His victory also left Democrats in Florida utterly devastated and fearing the national party will decide to leave the Sunshine State off the electoral map in two years and instead focus resources on protecting Biden's wins in other key Midwest and Southwest battlegrounds.

"I am hopeful that by coming to Tampa he is telling the country that Democrats are not writing off Florida and that the performance of his administration over the last two years can ensure the benefits in Florida," said former Tampa Mayor Bob Buckhorn, a Democrat. "But yes, we have some structural issues we have to deal with."

Those structural issues include a massive shift in voter registration patterns. When Biden was on the ticket for the first time in Florida as Barack Obama's running mate, Democrats saw a historic wave of new voters and the party outnumbered registered Republicans by nearly 700,000. By the time he ran for president in 2020, the Democratic advantage was under 100,000 voters.

Now, Republicans outnumber Democrats here by nearly 400,000.

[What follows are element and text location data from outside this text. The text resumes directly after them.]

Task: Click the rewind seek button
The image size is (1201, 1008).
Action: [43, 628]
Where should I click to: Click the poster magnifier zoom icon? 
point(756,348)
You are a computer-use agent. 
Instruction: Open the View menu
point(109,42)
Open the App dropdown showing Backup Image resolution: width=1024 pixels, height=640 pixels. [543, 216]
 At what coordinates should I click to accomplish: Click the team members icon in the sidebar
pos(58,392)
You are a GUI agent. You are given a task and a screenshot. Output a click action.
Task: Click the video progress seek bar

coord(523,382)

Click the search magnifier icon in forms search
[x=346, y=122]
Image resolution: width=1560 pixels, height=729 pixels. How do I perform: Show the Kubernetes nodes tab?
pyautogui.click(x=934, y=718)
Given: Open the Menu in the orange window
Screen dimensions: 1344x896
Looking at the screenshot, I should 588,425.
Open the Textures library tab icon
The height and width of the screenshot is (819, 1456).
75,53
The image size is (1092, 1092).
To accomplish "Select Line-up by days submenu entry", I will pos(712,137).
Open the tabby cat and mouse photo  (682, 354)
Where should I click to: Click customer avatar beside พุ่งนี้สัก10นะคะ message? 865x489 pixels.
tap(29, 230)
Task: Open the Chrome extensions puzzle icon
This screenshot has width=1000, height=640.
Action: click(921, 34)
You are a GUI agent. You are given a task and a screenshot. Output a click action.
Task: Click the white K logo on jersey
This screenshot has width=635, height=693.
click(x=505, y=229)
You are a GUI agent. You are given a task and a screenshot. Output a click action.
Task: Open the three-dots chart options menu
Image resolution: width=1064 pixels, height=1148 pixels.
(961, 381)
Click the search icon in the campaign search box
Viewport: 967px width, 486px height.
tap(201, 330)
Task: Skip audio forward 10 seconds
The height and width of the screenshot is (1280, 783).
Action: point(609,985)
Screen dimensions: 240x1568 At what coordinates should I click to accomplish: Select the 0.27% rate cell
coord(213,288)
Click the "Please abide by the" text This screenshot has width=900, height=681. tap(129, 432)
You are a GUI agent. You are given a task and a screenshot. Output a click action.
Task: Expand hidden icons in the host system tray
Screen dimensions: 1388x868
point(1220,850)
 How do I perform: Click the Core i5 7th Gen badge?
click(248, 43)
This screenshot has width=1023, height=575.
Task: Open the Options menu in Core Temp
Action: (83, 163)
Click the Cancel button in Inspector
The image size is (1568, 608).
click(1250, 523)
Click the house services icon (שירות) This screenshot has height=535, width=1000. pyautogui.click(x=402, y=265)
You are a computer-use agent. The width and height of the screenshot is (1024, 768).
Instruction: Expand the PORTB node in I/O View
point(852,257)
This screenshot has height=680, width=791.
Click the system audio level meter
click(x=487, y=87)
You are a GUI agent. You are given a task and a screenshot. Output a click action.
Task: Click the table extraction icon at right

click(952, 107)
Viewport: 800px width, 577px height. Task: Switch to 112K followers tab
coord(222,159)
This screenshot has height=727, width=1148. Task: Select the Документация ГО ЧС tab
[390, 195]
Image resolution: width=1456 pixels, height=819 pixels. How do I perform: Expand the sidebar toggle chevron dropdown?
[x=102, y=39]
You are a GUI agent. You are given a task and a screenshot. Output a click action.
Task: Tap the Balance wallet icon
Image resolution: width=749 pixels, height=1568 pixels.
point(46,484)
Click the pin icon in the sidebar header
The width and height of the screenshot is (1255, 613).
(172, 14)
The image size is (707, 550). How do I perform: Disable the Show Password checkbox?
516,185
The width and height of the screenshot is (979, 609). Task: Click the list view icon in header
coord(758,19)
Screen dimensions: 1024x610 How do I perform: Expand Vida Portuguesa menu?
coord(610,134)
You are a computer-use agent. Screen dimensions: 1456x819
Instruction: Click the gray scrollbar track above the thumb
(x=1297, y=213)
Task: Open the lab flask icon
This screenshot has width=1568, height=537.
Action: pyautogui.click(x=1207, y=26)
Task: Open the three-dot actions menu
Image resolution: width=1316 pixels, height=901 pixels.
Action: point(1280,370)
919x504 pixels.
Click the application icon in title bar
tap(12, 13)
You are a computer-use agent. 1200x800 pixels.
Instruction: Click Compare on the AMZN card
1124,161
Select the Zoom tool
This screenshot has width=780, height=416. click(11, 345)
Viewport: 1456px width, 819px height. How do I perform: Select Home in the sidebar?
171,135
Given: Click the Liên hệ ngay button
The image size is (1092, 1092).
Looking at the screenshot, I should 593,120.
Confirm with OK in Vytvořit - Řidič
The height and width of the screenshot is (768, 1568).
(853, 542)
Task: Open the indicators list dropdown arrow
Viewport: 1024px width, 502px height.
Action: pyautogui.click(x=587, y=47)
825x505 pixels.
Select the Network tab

Meanwhile, the Florida Democratic Party is leaderless after the abrupt resignation of former Miami Mayor Manny Diaz as party chair, and it has struggled to raise money in a state that is notoriously expensive and complicated to campaign because of its vast, multilingual media markets.

It won't help the case of Florida Democrats that Biden lost the Sunshine State to Trump in 2020 despite a $100 million injection by former New York Mayor Michael Bloomberg. But forgoing the state's 30 electoral college votes is a tough way for Democrats to start in 2024.

"It can be a game changer in a presidential cycle," Buckhorn said. "Yes, it's expensive. Yes, it's complicated and we have ground to make up. But it's ground that we used to own."